### Material for this exercise:
──────────
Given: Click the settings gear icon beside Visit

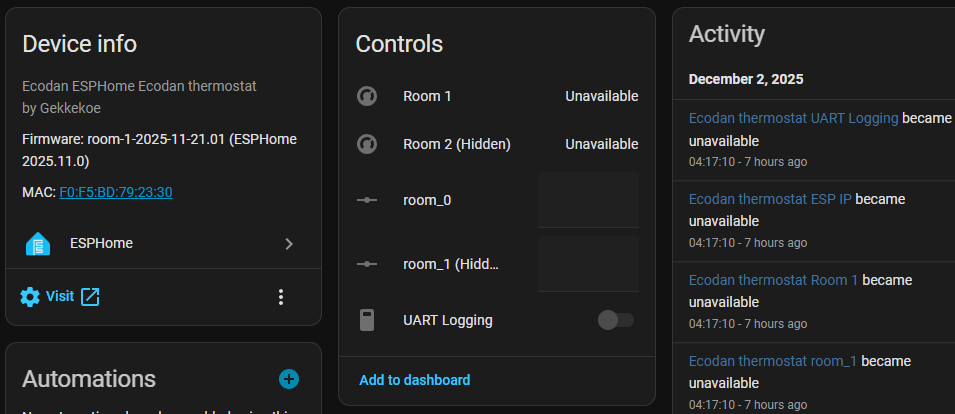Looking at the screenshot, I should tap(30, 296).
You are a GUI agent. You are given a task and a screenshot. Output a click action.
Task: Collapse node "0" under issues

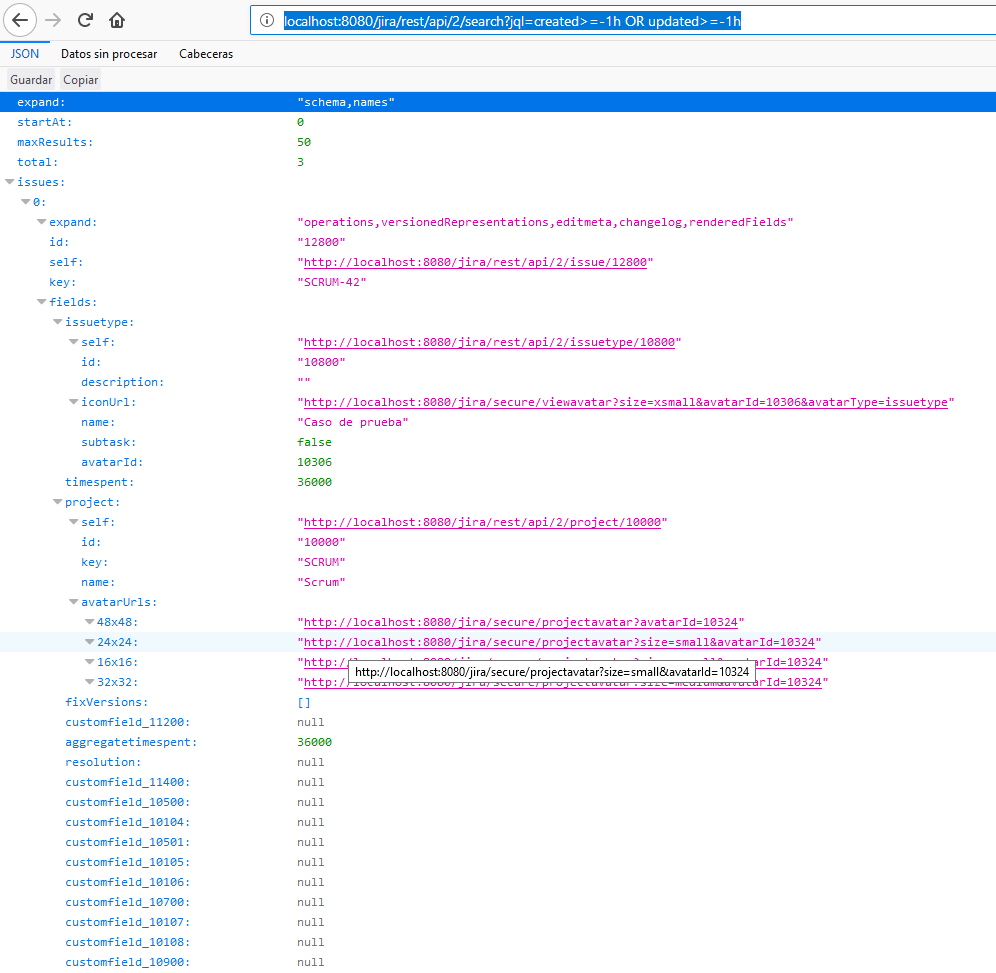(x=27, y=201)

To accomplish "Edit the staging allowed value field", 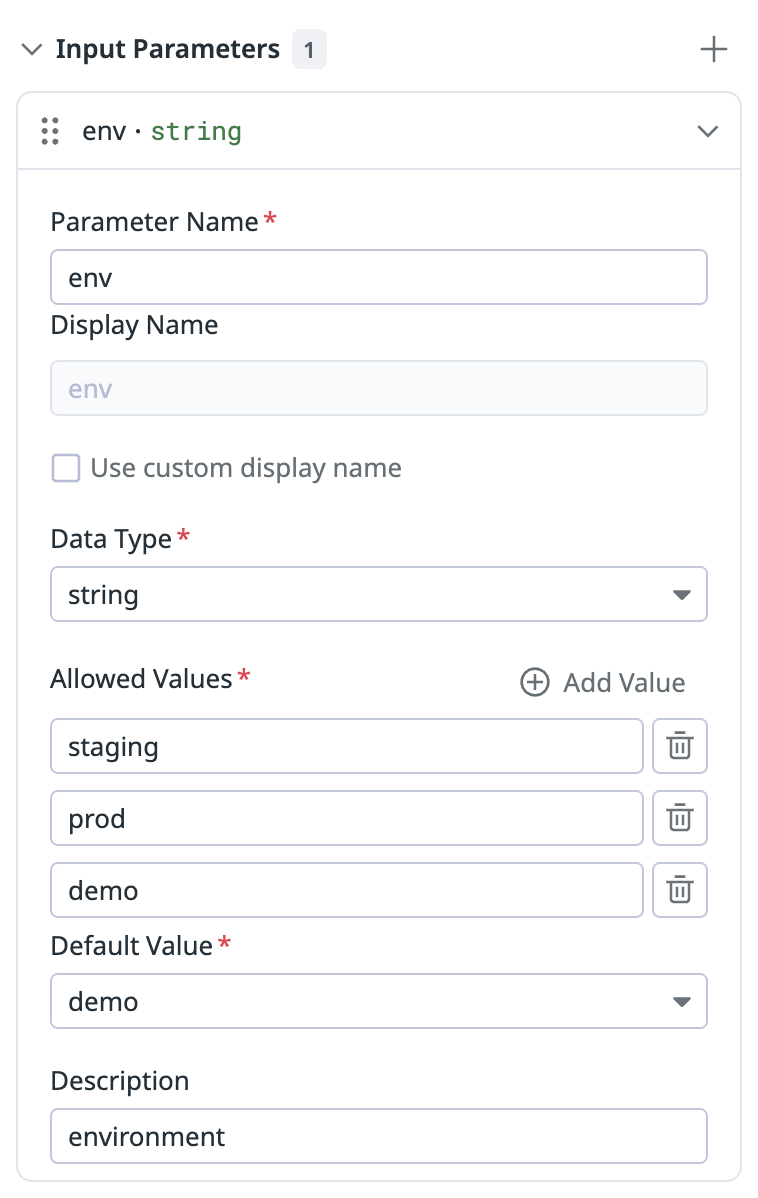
──────────
### Assigned task:
Repeat each entry exactly as it appears; skip any picture.

### Solution to the exercise:
Given: Click the settings gear icon beside Visit

Looking at the screenshot, I should tap(30, 296).
You are a GUI agent. You are given a task and a screenshot. Output a click action.
Task: Collapse node "0" under issues

(x=27, y=201)

To accomplish "Edit the staging allowed value field", 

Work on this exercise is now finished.